In December, one of Nikki Easterling’s patients asked her: “Who did you vote for?”
Easterling, a longtime therapist in Spokane, told the man that she doesn’t share his political beliefs. He was shocked. He told her: “You seem like such a level-headed and good person.”
“The tone of nastiness is very personal. It’s very toxic and caustic,” Easterling said of the fallout from the election.
“There is not even any comparison,” she said. “Election issues have never even come up in my counseling ever. Ever.”
Two-thirds of Americans say they are stressed about the future of the nation, according to an American Psychological Association survey published in February.
And that concern isn’t divided evenly along ideological lines.
About 56 percent of Republicans said the future of the nation was “a significant source of stress,” according to the report. That compares to some 76 percent of Democrats.
The report looked specifically at social media and technology use and its impact on stress. However, it also takes into account other factors – like the election results.

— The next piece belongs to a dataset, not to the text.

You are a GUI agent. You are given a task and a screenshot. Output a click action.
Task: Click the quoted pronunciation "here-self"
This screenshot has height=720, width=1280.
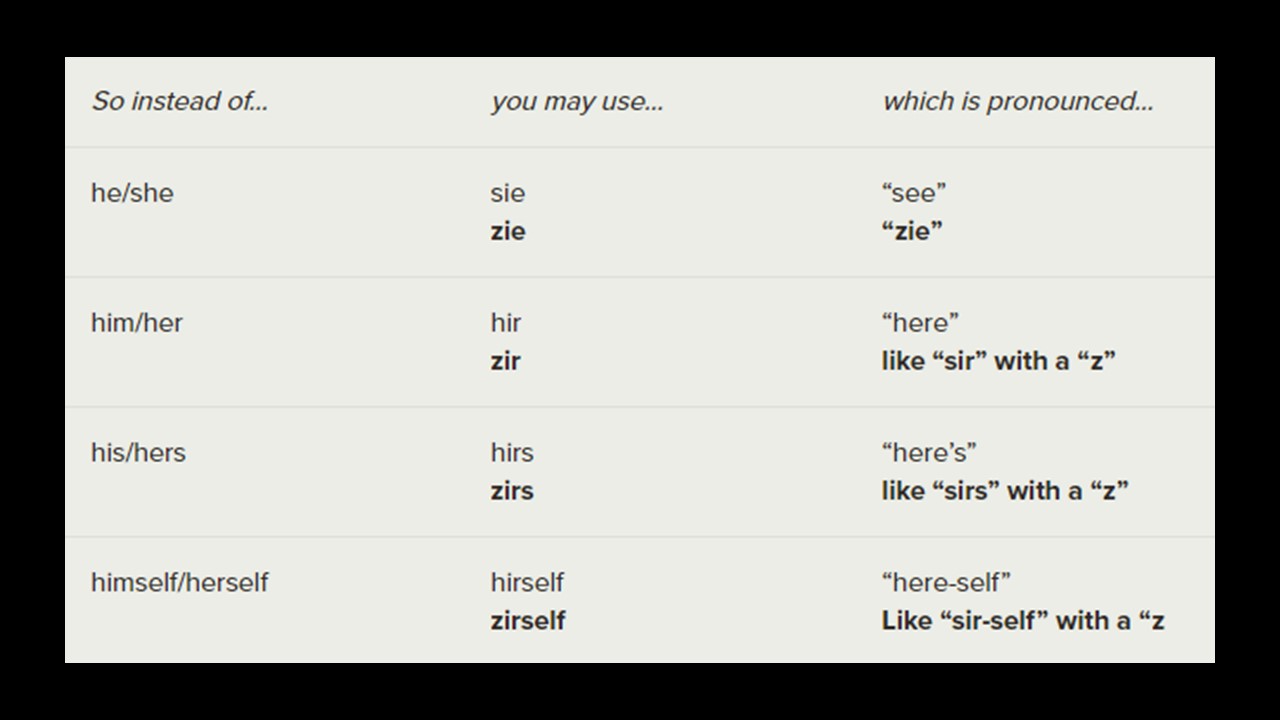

Spokane therapists’ anecdotal evidence mostly supports the survey findings. What’s more, the stress doesn’t seem to be dissipating.
“It turned out to be just the beginning of the craziness as opposed to the end,” Easterling said.
Two of psychologist Michelle Estelle’s married patients voted for Donald Trump. They kept that a secret from the rest of their family. After the election, however, it got out that they had voted for him. Estelle’s client’s sister “went off the hinges and rails in this public setting and just sort of berated my client for her political choice,” Estelle said.
“I’ve never spent this much time talking about politics in session before,” Estelle said. “Never in 25 years.”
Kurt Wilson owns Survival Enterprises in Coeur d’Alene and voted, proudly, for Trump. He believes an organized resistance, established by former President Obama, is sabotaging Trump.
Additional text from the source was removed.